*RECORDS FOR PROCESSING*:
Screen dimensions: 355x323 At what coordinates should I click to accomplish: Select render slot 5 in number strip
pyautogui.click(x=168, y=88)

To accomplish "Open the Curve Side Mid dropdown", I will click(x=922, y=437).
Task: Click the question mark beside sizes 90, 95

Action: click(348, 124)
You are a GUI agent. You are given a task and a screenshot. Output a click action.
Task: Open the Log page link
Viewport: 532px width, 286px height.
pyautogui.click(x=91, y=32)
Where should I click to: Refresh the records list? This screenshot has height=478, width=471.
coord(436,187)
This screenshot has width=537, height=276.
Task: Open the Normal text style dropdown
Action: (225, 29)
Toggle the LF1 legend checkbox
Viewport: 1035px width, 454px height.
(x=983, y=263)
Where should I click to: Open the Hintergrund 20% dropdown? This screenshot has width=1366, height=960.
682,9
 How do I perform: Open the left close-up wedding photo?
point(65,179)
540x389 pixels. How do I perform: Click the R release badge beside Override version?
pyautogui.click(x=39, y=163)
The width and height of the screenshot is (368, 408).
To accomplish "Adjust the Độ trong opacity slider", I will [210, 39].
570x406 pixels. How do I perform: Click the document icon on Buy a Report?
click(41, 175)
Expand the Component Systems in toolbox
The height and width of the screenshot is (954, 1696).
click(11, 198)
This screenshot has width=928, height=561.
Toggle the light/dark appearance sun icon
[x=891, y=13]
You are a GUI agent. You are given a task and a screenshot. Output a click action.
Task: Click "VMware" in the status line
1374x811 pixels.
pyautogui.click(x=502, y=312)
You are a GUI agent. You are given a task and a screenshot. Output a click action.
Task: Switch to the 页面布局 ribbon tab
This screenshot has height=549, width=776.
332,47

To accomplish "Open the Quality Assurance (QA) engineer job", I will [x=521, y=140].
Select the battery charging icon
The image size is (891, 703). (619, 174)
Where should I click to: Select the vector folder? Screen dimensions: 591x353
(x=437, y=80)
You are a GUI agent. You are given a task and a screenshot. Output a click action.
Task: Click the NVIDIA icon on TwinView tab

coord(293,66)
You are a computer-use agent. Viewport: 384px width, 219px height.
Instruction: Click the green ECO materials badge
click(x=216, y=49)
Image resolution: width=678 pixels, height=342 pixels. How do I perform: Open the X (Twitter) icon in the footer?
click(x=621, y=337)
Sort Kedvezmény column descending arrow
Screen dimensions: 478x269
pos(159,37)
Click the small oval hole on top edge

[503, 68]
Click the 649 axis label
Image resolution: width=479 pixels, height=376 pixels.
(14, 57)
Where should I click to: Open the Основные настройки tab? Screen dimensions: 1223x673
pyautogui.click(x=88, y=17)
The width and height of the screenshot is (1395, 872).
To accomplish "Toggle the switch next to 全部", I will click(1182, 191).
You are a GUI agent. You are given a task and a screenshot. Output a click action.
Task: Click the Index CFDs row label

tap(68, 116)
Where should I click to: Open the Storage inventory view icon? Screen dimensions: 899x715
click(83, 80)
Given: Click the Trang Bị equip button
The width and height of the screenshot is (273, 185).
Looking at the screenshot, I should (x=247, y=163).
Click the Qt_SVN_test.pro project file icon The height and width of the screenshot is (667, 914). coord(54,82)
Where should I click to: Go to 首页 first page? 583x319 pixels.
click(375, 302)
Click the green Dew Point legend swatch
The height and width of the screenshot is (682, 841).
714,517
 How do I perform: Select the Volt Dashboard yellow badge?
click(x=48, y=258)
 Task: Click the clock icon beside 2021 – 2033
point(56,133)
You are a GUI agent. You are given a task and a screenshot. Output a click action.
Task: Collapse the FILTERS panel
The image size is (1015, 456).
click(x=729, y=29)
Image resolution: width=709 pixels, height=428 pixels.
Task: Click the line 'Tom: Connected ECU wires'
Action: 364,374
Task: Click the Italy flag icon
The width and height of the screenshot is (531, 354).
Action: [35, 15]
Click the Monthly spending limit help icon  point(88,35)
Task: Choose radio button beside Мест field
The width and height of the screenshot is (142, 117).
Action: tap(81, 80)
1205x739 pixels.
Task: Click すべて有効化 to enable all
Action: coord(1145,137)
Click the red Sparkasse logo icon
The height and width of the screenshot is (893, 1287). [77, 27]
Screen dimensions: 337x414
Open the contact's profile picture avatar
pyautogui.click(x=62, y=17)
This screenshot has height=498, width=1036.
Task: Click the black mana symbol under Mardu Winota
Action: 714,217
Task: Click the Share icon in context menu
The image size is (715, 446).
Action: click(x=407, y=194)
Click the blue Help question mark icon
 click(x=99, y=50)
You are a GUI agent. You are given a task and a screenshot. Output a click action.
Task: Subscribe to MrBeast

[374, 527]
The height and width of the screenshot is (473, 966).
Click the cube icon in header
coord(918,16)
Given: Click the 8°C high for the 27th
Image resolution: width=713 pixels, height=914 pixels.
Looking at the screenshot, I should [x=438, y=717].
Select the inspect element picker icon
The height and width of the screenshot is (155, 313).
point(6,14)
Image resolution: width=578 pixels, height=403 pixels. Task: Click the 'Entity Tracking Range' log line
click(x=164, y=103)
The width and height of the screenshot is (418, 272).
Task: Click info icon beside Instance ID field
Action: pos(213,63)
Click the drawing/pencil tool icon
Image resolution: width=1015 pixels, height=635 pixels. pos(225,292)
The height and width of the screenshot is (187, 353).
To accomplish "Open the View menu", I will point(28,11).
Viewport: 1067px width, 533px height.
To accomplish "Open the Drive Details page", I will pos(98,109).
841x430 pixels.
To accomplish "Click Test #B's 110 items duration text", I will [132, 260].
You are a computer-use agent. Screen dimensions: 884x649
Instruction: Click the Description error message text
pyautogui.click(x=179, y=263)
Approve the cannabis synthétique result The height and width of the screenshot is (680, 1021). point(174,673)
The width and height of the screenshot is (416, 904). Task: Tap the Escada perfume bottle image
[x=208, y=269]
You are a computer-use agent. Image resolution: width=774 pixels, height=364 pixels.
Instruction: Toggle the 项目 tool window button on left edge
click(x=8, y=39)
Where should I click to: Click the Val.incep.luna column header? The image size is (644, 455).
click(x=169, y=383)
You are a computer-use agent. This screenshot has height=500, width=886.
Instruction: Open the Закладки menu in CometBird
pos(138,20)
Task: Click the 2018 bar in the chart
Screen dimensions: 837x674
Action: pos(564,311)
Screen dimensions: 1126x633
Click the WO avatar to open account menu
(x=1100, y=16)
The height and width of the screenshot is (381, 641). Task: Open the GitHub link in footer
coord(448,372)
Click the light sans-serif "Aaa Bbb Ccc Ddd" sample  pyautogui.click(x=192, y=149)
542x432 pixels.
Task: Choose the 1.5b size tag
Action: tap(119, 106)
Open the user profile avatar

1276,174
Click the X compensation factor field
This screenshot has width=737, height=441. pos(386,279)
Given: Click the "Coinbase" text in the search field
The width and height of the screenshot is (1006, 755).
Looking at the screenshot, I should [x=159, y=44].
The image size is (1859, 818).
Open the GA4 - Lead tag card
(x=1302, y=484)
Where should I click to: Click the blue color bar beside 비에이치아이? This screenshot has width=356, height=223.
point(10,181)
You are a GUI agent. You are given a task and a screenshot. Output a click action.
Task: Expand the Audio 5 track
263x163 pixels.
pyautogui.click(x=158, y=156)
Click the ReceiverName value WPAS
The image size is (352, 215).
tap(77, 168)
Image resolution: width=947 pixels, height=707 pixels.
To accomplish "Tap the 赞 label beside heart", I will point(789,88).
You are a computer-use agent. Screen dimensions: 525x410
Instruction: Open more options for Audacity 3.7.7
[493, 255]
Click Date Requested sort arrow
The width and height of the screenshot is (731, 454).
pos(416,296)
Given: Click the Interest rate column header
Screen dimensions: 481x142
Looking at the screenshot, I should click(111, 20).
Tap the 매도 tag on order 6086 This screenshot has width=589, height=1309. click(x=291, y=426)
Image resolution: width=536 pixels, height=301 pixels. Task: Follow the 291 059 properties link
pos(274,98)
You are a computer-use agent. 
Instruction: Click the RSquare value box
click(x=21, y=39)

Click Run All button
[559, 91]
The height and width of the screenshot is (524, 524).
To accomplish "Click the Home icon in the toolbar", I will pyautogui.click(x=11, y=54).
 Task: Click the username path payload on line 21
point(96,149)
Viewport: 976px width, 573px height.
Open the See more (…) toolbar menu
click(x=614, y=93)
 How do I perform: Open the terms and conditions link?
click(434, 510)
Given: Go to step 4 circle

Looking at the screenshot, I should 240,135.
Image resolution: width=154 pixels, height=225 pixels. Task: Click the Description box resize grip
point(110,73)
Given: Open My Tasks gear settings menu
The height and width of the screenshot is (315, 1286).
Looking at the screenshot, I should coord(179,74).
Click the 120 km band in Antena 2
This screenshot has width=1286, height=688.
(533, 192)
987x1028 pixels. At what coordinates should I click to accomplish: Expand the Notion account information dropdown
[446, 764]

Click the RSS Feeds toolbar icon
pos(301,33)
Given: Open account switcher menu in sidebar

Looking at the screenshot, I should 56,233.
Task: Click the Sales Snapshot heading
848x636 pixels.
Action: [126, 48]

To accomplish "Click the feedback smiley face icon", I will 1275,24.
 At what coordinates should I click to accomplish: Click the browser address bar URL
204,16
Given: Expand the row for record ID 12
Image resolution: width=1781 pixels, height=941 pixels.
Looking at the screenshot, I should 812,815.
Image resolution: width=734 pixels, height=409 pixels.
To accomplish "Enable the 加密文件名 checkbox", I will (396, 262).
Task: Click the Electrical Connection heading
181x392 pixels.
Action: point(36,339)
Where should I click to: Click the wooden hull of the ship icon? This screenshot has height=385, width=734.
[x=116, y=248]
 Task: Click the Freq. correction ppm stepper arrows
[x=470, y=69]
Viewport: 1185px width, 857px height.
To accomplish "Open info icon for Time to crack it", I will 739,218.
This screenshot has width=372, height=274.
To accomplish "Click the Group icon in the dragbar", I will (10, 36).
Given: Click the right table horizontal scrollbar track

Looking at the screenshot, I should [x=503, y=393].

*THE PROBLEM*: Where the word "legend" occurs in a line of the records, copy that line.

*ANSWER TO THE PROBLEM*:
Toggle the LF1 legend checkbox
Click the green Dew Point legend swatch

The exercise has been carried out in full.